[EXERCISE]:
Rewrite all of the records below, replacing "screenshot" with "capture" and leaving everything else unchanged. Omit the pictures from your answer.

[RECORD EXTRACTS]:
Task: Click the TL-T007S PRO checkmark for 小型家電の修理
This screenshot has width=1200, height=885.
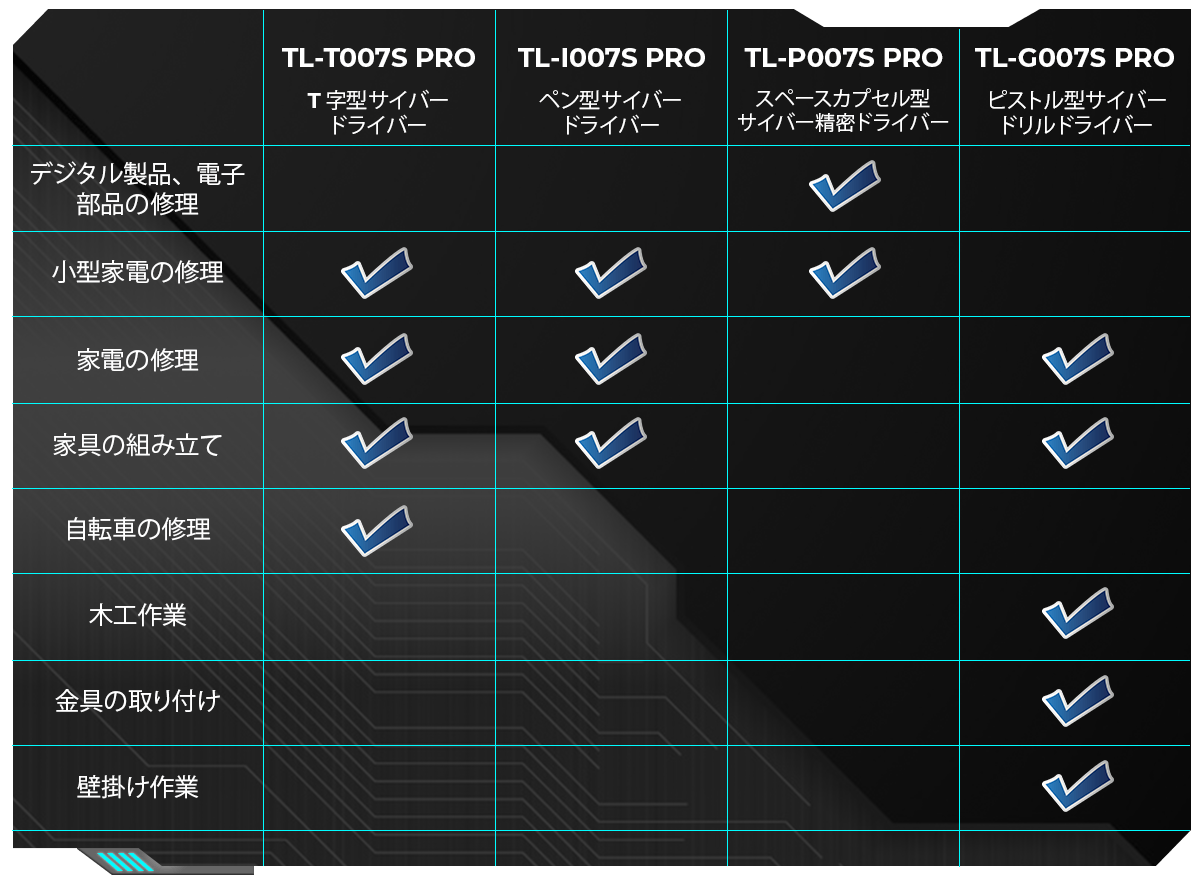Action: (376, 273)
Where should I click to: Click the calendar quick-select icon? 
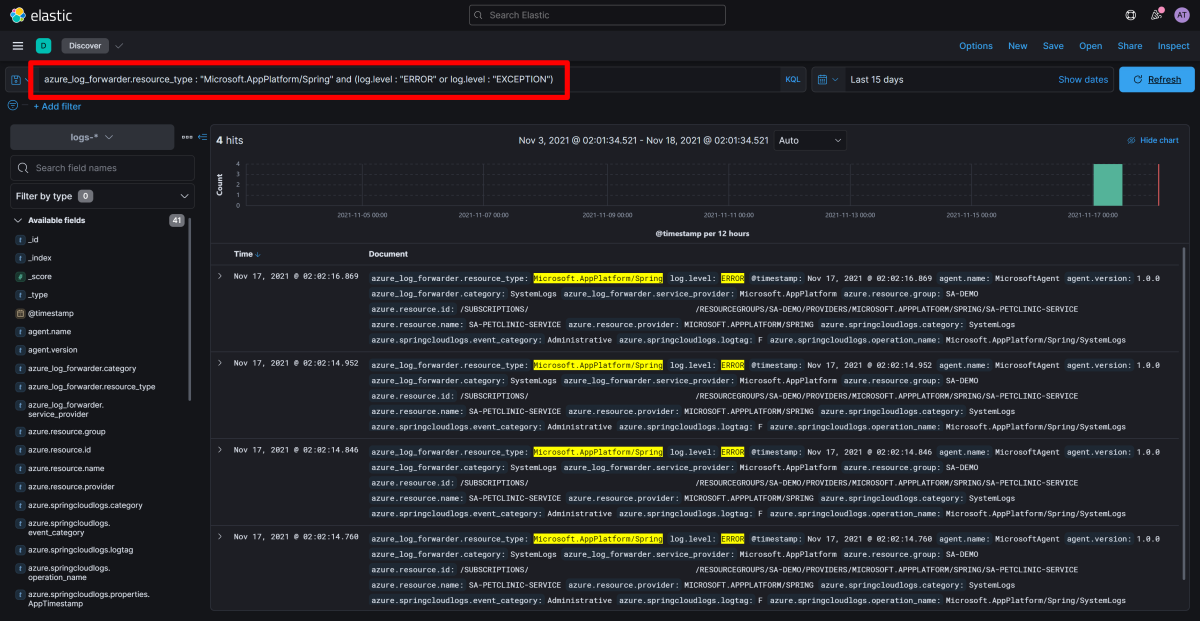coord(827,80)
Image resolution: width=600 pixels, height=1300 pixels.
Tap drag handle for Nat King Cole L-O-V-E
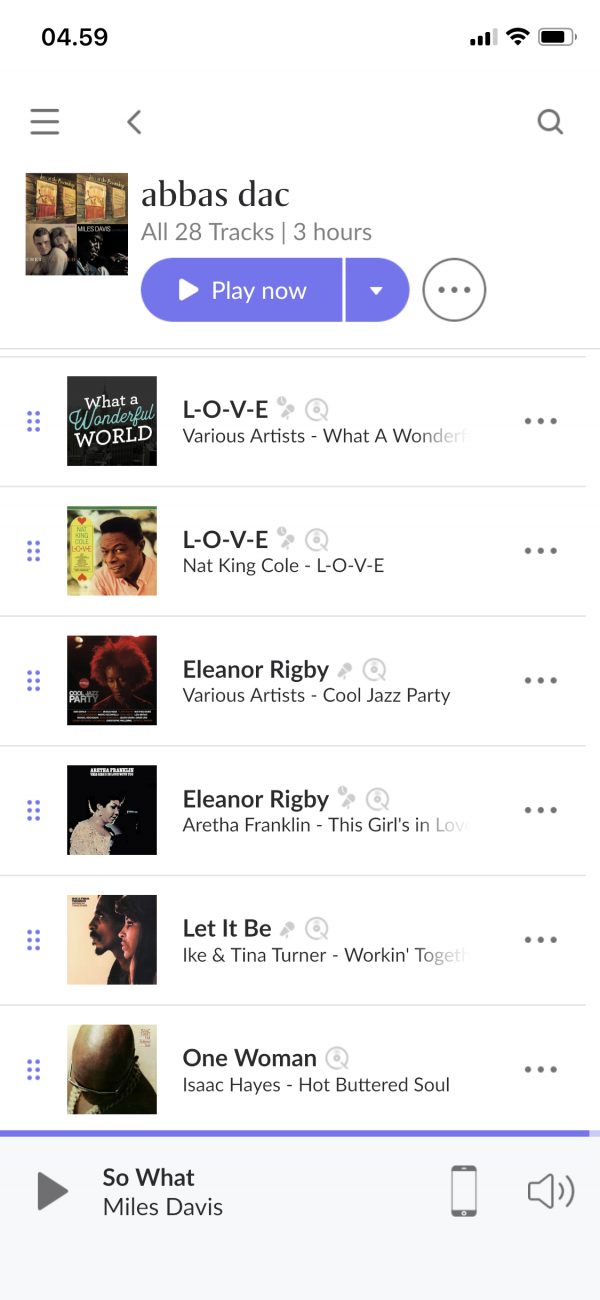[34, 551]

[RESULT OF THE EXERCISE]:
Task: Click the TL-T007S PRO checkmark for 小型家電の修理
This capture has width=1200, height=885.
Action: (376, 273)
Where should I click to: Click the calendar quick-select icon? 
coord(827,80)
Image resolution: width=600 pixels, height=1300 pixels.
Tap drag handle for Nat King Cole L-O-V-E
[34, 551]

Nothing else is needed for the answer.